Приверженец орднунга, он всегда мечтал об удобном для управления обществе – непогрешимом правителе, исполнительных и покладистых министрах, лояльном дворянстве и обожающем государя бюргерстве – мещанах и прочих невысоких сословиях, коие должны быть уверены, что на свете есть сила, способная защитить их от притеснений и поборов нерадивых службистов. И что сила эта находится не на небе, а создана по велению заботливого монарха и является его бескорыстным и неусыпным дозором надо всем, что происходит в стране – в каждом доме и в каждом уме.
Сам никогда не тяготевший к излишней интеллектуальной деятельности, Бенкендорф полагал самыми важными качествами гражданина – верноподданнические чувства к правящей династии и крепость семейных устоев – ячейки государства. В молодости он ознакомился с ритуалами одной из масонских лож, в годы учебы соприкоснулся с образчиком французского образования в иезуитском пансионе аббата Николя, и из собственного опыта сделал заключение о тлетворном влиянии философии и мистицизма, популярных в эпоху Екатерины и Павла.

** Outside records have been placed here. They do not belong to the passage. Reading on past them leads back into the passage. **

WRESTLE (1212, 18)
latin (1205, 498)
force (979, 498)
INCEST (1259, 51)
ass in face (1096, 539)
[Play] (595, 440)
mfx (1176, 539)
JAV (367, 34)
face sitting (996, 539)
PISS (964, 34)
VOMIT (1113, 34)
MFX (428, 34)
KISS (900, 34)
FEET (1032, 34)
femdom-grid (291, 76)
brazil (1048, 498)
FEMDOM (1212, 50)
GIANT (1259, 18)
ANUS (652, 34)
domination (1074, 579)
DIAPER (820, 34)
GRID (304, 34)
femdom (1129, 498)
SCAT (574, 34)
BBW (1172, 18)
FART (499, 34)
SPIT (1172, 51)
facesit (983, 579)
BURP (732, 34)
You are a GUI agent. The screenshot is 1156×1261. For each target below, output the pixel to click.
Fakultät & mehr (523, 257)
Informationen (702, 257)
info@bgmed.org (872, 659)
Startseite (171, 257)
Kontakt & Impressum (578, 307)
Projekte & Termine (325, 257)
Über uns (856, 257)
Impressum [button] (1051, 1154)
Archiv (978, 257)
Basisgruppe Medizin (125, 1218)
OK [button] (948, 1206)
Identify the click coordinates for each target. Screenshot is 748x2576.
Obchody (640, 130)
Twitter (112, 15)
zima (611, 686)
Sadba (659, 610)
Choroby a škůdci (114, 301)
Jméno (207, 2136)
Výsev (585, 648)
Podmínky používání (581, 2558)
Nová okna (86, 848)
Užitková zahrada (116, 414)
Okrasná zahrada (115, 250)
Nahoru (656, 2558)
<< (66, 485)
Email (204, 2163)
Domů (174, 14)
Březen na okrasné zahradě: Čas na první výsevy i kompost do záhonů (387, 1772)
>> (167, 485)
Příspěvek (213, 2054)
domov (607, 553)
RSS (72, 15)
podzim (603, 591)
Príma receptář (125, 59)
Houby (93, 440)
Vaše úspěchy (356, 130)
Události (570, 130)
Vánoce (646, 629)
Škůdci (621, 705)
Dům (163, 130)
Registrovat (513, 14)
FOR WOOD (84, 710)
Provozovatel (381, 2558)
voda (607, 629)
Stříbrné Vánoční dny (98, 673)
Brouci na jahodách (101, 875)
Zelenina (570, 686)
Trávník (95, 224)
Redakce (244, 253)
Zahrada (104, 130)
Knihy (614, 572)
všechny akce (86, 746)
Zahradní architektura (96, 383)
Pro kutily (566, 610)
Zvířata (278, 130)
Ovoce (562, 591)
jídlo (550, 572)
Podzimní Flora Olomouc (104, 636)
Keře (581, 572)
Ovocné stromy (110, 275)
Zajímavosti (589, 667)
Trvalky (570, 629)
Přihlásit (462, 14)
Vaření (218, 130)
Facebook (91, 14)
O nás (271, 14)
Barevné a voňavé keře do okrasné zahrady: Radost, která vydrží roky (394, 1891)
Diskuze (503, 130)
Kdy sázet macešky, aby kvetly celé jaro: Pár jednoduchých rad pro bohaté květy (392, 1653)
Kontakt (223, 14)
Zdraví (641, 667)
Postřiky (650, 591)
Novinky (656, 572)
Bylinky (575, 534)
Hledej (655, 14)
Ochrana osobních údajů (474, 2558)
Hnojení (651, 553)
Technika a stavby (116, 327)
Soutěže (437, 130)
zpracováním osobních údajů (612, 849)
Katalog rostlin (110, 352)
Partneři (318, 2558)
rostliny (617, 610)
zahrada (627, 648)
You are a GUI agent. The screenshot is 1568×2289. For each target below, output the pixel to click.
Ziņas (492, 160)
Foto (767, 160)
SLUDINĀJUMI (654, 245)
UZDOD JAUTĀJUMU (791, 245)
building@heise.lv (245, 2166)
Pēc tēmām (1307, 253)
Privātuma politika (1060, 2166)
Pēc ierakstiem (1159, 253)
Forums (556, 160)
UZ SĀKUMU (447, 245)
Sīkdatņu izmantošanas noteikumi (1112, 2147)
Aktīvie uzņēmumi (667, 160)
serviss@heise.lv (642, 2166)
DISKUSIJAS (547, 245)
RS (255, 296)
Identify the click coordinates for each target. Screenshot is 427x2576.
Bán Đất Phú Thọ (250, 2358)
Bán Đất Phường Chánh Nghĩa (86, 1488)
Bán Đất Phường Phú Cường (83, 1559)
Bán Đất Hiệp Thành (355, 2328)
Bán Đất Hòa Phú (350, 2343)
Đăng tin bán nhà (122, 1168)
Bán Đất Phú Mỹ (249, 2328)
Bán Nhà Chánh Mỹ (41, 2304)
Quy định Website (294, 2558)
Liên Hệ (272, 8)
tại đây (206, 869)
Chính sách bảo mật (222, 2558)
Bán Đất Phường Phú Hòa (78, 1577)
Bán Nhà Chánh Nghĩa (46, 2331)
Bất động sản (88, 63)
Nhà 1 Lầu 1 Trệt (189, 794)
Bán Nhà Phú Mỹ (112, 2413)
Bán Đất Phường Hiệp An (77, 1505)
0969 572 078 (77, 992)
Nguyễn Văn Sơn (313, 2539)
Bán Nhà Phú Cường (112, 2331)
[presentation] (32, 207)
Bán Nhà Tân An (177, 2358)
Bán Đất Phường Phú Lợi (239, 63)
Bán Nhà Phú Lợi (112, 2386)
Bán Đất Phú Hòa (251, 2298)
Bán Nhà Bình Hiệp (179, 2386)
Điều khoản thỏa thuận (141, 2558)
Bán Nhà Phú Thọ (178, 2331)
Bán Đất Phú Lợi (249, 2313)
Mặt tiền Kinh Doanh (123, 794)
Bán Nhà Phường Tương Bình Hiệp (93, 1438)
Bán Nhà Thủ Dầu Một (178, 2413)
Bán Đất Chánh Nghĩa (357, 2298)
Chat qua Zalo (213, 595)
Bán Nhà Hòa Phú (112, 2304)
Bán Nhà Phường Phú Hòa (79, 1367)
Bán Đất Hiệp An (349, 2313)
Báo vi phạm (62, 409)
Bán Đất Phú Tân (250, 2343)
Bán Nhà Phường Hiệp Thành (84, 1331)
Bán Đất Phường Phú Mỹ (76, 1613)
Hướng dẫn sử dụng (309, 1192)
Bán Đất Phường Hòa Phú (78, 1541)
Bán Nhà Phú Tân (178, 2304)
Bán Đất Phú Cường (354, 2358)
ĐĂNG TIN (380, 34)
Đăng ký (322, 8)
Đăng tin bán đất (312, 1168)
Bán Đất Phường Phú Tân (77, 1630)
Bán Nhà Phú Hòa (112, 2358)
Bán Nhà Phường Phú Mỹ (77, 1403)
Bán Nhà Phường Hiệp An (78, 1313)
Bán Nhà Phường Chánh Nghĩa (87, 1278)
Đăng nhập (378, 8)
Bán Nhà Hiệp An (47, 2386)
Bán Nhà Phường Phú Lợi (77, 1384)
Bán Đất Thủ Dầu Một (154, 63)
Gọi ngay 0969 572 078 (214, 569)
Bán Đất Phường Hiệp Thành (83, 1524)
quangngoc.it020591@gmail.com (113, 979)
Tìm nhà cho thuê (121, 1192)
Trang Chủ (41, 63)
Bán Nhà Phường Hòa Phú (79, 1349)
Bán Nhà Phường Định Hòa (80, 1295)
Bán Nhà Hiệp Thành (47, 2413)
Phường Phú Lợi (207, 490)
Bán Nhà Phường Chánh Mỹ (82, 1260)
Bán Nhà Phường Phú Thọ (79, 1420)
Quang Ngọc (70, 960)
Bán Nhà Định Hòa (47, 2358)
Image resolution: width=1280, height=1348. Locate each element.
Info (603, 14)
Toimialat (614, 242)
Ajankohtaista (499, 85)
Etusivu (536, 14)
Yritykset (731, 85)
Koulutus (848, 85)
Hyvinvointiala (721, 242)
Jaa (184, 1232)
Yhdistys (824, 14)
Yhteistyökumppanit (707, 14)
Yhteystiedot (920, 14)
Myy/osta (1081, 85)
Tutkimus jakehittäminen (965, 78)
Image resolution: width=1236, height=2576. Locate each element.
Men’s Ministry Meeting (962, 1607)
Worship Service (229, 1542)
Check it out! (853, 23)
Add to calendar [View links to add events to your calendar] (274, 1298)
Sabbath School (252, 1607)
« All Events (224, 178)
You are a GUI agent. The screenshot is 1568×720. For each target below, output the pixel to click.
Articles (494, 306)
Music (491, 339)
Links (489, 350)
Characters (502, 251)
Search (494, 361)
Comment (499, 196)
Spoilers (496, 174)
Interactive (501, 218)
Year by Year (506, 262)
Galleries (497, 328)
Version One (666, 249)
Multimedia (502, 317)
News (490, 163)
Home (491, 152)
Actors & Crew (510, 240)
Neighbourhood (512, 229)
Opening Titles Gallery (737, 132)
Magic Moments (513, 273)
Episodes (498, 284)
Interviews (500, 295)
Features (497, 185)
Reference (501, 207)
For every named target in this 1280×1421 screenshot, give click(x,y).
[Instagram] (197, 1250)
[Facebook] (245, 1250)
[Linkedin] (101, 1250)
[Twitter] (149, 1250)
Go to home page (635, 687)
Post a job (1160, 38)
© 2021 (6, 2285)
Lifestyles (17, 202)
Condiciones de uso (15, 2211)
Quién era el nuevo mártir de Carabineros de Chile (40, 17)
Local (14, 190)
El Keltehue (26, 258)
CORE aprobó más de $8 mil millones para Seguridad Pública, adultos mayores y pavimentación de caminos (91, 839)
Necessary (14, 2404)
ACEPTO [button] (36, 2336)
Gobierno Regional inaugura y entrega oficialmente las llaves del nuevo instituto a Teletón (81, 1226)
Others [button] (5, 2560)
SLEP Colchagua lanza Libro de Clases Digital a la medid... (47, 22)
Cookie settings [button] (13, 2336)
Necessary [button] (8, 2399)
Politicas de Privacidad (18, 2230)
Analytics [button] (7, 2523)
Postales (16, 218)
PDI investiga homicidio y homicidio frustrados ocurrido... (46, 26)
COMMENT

Александр Христофорович искренне верил в необходимость контролировать умонастроения в обществе и нашел в лице Императора не просто покровителя своих идей, но и соавтора, а иногда и создателя многих проектов, призванных охранять государство от разложения, которое несли с собой посевы революционных брожений в образованной части населения. Его вера в незыблемость монархии была непоколебима, его возможности были практически безграничны, его методы отличались широтой приемов – от изощренных интриг до простого насилия – и успешностью результатов.
И самое существенное – он являлся другом Николаю, которого Бенкендорф особо почитал за умение быть образцовым, в его понимании, монархом – человеком твердой воли, авторитарным и полновластным. Бенкендорф, чья бабушка была воспитательницей великого князя Александра Павловича, а мать – подругой детства императрицы Марии Федоровны, предвидел в Николае будущего государя и содействовал ему и в декабрьских событиях 1825 года, и позднее, взяв на себя смелость исполнения многих непопулярных в обществе идей и решений своего императора.
К моменту описываемых нами событий, граф был болен – типично для большинства людей его круга. Ветренная промозглость, непереносимые холода и болотный климат подорвали и его легкие, и ему пришлось существенно ограничить круг своих дел и время от времени предпринимать поездки на воды за границу. И поэтому лишь близость к государю и прогрессировавшая со временем подозрительность заставили Бенкендорфа уделять столько внимания такому мелкому делу, как интрижка оставленной наследником польской возлюбленной.
Бенкендорф по привычке хотел быть в курсе всего происходящего в царской семье и вместе с тем, следуя своим принципам, оберегал "венценосных особ от всего, что могло подорвать их авторитет. Скандал в благородном семействе был не нужен никому, и Бенкендорф готов был самолично броситься в бой, несмотря на подорванное служебным рвением и непогодой здоровье…
В дверь его кабинета постучали. Бенкендорф вздохнул и, прокашлявшись, громко сказал: «Входите!»
Полковник Соколов, которому граф поручил надзирать дело Калиновской, вошел в комнату и прищелкнул каблуками.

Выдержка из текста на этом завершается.